На протяжении первых пятнадцати послереволюционных лет слово «паспорт» в советской литературе имело отчетливо негативные коннотации и ассоциировалось прежде всего с царской Россией («надругательством над народом», называл паспортную систему Российской империи В. И. Ленин). В «Административном праве» А. И. Елистратова (1929) говорилось, что до революции «паспорт, в отношении к которому обыватель служил своего рода приложением, был одним из излюбленных орудий крепостнической полицейщины эпохи царизма»[323].
В раннесоветскую эпоху общим местом критики царской России было напоминание о том, что передвигаться без паспорта по империи больше, чем на оговоренные в законодательстве расстояния, было нельзя, выезд из страны строго регулировался, беспаспортных босяков полиция высылала из городов, но по стране тем не менее бродяжничало множество людей без письменных разрешений и существовала целая индустрия фальсификаций паспортных книжек, особенно в приграничных районах. Революционеры традиционно изображались как борцы с паспортными ограничениями.
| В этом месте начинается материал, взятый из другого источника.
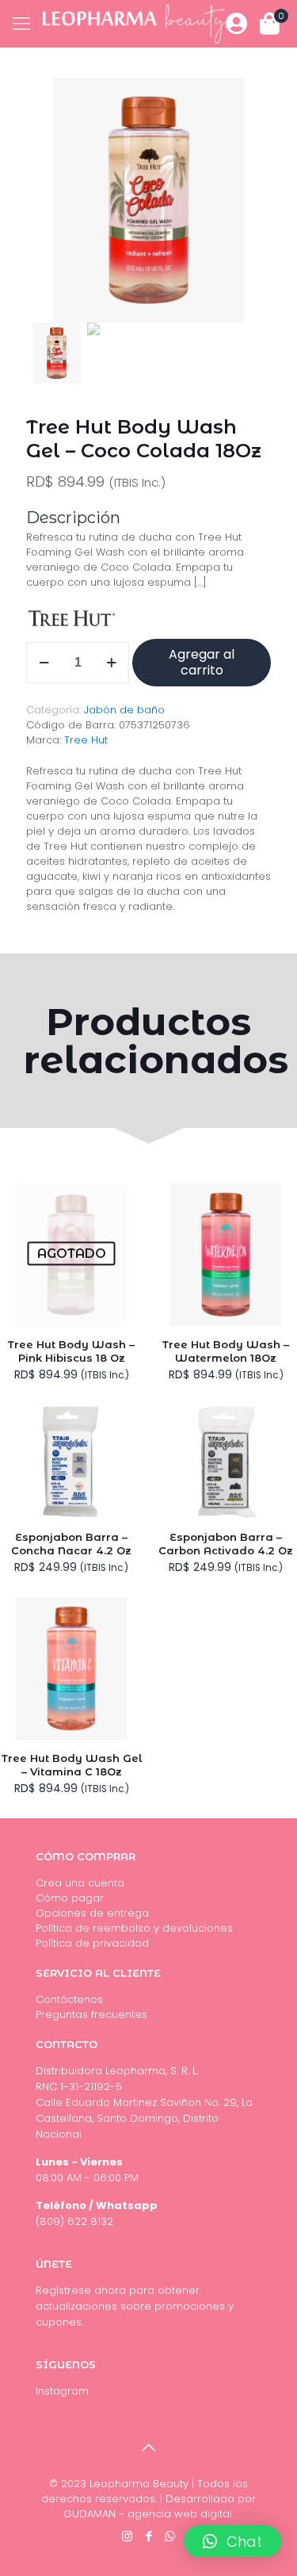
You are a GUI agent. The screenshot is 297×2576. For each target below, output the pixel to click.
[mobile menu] (21, 23)
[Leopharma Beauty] (135, 24)
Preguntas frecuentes (91, 2014)
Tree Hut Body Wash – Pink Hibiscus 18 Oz (71, 1351)
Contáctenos (69, 1999)
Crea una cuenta (80, 1882)
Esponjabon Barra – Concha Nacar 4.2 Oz (71, 1544)
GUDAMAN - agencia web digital (147, 2513)
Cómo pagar (70, 1897)
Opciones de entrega (92, 1913)
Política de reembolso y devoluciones (134, 1928)
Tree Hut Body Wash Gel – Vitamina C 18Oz (72, 1765)
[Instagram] (127, 2536)
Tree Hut (86, 739)
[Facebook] (148, 2536)
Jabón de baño (124, 709)
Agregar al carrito (201, 662)
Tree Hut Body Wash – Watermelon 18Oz (225, 1351)
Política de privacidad (92, 1943)
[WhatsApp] (170, 2536)
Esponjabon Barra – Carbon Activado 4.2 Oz (225, 1544)
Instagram (62, 2390)
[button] (232, 2541)
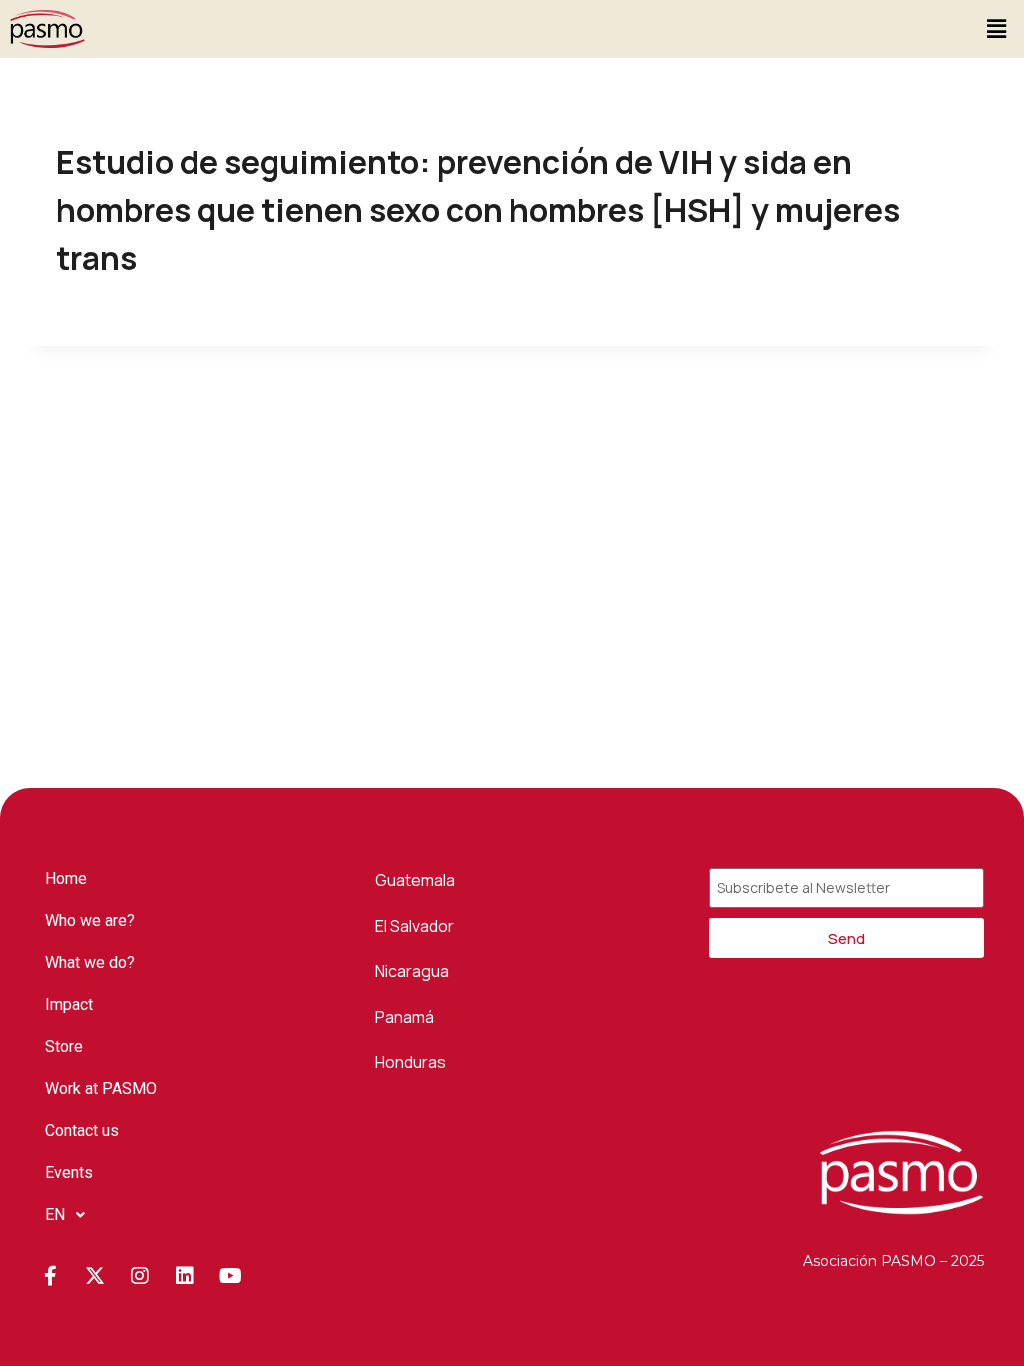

Так, например, напечатанная еще в 1908 году повесть П. Р-а «Из дневника человека без паспорта» (о политическом, пытавшемся бежать из империи с помощью еврея-махинатора) заканчивалась пророческим гимном свободной песне, не ведающей границ, не признающей паспортов и переходящей «свободно из России в Австрию, из Австрии в Россию»[324]. После 1917 года паспортная система, служившая, по определению «Малой советской энциклопедии» 1928 года, «важнейшим орудием полицейского воздействия и податной политики в т. н. полицейском государстве»[325], была отменена, а мечта Маяковского об отмене после мировой революции международных границ («чтобы в мире // без Россий, // без Латвий // жить единым // человечьим общежитьем»[326]) казалась близкой к реализации.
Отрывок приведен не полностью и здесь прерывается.